Catholic Church, Burgagery-Lands, Co. Tipperary
Co. Tipperary |
Churches & Chapels
The church that once stood on the south side of Irishtown in Clonmel was not easy to find, and that was rather the point.
Visitors reached it by passing through a range of houses, turning down a narrow lane, crossing chapel grounds, and then descending a flight of seven steps to arrive at the door of the north transept. The floor inside sat seven feet below street level, which meant that flooding from the nearby river occasionally interrupted services altogether. This was Catholic worship during the Penal era, conducted in a low, T-shaped building that, as a contemporary description put it, made no pretensions to architecture.

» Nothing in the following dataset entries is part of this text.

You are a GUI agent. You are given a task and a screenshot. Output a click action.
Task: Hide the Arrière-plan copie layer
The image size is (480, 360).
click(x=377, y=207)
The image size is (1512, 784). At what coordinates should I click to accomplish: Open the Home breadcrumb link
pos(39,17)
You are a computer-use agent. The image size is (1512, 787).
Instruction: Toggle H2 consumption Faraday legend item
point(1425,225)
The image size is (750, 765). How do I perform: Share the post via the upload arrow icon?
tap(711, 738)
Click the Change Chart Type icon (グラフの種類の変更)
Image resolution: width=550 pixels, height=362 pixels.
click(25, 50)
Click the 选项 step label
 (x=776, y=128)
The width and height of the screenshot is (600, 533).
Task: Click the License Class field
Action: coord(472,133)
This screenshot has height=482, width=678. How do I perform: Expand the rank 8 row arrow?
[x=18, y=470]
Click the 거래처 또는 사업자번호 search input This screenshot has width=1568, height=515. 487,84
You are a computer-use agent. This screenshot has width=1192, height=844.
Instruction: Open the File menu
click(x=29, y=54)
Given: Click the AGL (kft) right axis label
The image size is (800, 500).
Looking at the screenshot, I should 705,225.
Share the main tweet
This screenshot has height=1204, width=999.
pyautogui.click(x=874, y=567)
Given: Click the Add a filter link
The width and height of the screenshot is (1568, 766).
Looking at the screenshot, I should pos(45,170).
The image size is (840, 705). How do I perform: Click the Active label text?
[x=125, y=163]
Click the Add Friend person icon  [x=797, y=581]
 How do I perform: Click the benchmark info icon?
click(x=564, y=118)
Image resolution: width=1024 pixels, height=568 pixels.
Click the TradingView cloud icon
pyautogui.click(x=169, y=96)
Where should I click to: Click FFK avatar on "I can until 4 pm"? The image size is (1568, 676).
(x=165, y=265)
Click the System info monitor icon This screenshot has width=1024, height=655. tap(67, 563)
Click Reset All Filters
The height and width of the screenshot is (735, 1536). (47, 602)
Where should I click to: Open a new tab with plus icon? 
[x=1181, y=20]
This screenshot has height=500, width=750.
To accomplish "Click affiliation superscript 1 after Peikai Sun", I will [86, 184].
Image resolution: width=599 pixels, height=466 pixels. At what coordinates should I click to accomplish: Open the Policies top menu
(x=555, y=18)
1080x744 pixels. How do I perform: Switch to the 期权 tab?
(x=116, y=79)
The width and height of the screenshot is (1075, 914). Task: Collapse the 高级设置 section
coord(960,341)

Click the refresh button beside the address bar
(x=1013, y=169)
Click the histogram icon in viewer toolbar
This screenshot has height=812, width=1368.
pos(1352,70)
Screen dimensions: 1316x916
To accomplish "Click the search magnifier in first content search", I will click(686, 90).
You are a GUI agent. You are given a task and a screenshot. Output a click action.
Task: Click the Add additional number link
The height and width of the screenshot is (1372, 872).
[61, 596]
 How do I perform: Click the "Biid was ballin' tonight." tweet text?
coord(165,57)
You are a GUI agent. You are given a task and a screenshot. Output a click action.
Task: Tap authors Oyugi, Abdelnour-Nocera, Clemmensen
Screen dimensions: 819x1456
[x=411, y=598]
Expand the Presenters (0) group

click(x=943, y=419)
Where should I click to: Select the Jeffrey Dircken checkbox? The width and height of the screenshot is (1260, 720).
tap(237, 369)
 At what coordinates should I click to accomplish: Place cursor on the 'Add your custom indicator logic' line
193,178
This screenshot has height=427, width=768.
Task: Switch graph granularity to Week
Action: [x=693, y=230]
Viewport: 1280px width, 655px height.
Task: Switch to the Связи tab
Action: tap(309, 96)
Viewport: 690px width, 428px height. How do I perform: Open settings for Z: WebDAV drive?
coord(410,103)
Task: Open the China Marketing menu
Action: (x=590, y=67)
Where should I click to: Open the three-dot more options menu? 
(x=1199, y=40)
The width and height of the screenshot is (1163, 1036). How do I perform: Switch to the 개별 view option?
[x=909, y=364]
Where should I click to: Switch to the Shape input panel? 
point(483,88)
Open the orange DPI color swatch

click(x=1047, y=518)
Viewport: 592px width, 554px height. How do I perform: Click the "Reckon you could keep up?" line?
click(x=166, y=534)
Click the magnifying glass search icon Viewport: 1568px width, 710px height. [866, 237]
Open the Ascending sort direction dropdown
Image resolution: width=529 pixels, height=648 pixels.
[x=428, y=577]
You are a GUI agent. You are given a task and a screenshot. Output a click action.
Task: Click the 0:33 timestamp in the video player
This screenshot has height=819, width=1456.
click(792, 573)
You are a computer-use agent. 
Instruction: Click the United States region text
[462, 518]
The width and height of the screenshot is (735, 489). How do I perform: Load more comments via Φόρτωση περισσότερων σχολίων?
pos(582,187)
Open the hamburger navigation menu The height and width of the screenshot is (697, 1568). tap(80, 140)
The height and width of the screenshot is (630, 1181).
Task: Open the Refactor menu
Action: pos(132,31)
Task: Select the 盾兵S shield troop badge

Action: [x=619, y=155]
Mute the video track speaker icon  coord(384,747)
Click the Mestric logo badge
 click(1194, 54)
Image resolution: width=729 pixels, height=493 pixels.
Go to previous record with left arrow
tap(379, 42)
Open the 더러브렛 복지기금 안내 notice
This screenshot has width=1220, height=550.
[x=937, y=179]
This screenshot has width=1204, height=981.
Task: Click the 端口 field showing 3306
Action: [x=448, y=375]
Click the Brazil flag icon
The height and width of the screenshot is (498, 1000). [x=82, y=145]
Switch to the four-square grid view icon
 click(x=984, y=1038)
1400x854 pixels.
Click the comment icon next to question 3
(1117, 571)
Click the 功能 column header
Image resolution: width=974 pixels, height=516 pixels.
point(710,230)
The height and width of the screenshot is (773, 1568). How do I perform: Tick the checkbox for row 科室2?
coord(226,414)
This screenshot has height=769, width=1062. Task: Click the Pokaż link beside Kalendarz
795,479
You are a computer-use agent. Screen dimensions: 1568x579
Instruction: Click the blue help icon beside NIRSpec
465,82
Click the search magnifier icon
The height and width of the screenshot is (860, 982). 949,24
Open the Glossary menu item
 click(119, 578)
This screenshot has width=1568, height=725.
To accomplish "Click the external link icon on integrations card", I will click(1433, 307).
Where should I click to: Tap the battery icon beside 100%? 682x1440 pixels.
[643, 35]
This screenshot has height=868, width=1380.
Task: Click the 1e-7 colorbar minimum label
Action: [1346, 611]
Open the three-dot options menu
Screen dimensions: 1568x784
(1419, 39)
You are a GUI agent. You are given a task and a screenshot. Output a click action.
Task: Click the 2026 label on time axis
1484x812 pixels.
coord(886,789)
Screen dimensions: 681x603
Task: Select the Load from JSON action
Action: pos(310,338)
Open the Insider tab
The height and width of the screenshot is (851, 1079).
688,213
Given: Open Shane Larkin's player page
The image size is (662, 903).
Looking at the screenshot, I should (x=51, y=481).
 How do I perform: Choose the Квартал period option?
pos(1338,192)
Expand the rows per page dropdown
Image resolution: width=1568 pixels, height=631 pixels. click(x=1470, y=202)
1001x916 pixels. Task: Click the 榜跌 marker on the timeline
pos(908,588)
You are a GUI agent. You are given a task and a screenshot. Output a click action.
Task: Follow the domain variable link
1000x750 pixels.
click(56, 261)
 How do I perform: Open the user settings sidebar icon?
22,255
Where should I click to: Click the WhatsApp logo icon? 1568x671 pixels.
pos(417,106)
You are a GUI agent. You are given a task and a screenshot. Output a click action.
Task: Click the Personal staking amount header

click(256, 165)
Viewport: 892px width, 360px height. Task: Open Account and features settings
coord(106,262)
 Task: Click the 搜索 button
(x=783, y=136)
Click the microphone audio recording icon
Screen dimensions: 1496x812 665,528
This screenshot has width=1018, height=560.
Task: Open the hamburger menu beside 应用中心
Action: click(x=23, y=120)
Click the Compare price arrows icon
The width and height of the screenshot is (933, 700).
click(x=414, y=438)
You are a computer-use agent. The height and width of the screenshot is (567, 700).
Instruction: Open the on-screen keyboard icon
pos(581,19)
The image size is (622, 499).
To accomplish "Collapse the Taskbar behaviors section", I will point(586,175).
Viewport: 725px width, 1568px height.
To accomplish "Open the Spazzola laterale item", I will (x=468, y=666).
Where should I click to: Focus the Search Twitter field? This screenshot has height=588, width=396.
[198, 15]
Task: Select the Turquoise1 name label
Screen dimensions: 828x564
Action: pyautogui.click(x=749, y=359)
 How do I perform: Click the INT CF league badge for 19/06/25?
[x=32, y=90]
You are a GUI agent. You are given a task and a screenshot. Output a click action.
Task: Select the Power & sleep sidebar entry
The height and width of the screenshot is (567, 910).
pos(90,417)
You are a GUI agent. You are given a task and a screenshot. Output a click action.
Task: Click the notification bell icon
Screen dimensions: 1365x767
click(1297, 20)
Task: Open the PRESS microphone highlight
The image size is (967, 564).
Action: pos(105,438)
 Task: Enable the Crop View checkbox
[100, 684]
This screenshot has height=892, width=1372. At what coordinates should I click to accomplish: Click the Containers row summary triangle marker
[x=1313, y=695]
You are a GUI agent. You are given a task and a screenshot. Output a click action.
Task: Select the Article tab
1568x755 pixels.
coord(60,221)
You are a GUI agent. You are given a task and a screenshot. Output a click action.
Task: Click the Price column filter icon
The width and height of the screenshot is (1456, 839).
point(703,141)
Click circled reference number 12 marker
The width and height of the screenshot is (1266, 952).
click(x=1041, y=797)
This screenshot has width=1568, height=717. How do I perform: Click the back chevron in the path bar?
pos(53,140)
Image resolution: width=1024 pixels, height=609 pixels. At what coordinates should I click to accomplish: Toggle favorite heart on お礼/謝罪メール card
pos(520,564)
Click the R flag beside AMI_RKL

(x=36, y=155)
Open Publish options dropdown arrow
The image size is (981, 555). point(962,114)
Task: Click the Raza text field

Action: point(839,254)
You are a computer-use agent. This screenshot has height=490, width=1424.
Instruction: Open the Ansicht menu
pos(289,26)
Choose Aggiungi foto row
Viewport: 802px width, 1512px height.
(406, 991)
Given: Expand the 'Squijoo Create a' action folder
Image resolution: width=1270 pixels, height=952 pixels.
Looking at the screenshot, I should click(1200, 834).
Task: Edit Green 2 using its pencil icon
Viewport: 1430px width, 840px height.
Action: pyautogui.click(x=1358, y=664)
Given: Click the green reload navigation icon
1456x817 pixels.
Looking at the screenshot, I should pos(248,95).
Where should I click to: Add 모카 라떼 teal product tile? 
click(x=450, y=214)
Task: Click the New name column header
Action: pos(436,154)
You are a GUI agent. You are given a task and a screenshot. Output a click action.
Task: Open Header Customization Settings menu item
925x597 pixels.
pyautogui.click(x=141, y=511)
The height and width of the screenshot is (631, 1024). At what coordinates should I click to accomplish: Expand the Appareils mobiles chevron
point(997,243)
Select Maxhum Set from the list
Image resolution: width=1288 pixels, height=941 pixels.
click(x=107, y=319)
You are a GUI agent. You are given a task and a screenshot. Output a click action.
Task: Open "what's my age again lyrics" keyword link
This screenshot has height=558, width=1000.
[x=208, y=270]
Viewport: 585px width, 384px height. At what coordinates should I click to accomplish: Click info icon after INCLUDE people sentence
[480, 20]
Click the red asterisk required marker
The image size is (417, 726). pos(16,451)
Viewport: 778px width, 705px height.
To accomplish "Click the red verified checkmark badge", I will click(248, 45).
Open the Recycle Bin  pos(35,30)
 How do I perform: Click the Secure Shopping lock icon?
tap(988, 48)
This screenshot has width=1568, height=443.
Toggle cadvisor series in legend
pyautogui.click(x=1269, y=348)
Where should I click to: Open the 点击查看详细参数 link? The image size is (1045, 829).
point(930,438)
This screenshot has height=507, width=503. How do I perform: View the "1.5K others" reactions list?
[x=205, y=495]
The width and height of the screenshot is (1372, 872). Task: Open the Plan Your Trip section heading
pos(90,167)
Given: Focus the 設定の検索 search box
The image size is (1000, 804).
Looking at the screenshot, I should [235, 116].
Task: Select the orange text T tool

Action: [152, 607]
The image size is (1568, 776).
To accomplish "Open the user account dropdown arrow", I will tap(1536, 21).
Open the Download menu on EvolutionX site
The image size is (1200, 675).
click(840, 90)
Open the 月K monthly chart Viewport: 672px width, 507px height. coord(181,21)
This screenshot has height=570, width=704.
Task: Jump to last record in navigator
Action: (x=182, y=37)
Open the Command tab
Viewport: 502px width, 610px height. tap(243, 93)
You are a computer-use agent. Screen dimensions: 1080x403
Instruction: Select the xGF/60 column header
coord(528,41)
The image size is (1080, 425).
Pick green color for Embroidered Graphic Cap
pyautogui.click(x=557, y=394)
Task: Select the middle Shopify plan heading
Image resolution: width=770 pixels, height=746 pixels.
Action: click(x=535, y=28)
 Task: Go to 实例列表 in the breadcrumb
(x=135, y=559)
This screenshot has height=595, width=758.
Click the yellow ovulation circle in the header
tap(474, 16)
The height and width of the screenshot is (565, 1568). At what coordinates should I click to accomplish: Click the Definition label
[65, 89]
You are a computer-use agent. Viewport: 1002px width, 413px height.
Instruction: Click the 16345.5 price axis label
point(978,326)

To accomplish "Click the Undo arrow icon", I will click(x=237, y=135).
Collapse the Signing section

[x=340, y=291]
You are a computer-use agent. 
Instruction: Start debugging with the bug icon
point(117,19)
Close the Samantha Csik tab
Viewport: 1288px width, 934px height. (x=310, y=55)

The origins of the chapel reach back to the aftermath of the Dissolution of the Monasteries, when the Franciscans had managed to remain in Clonmel even after their monastery was formally suppressed. Following the Restoration of Charles II in 1660, they established a thatched chapel on the site. A letter written in 1712 by one Edward Tyrell, reporting on Roman Catholic activities in the town, refers to a "Mass house without the West gate," and the building appears on a late eighteenth-century map of Clonmel. By 1714 it had already been enlarged and reroofed in slate. Despite those improvements, the structure remained deliberately unassuming, its three internal galleries reached by stone steps on the outside of the building and its interior lit by long circular leaded windows. The sunken floor, the concealed entrance, the absence of any architectural ambition visible from the street: all of these were characteristic of penal-era Catholic buildings, constructed at a time when public worship was legally constrained and visibility was a liability.
The old church continued in use until around 1850, when it was demolished and replaced by the present Church of the Assumption, which stands immediately to its east. Nothing of the earlier building survives above ground, but the contrast between the two structures, one buried and hidden, the other a confident mid-Victorian presence on the streetscape, reflects a wider shift in the legal and social position of Catholic worship in Ireland across those intervening two centuries.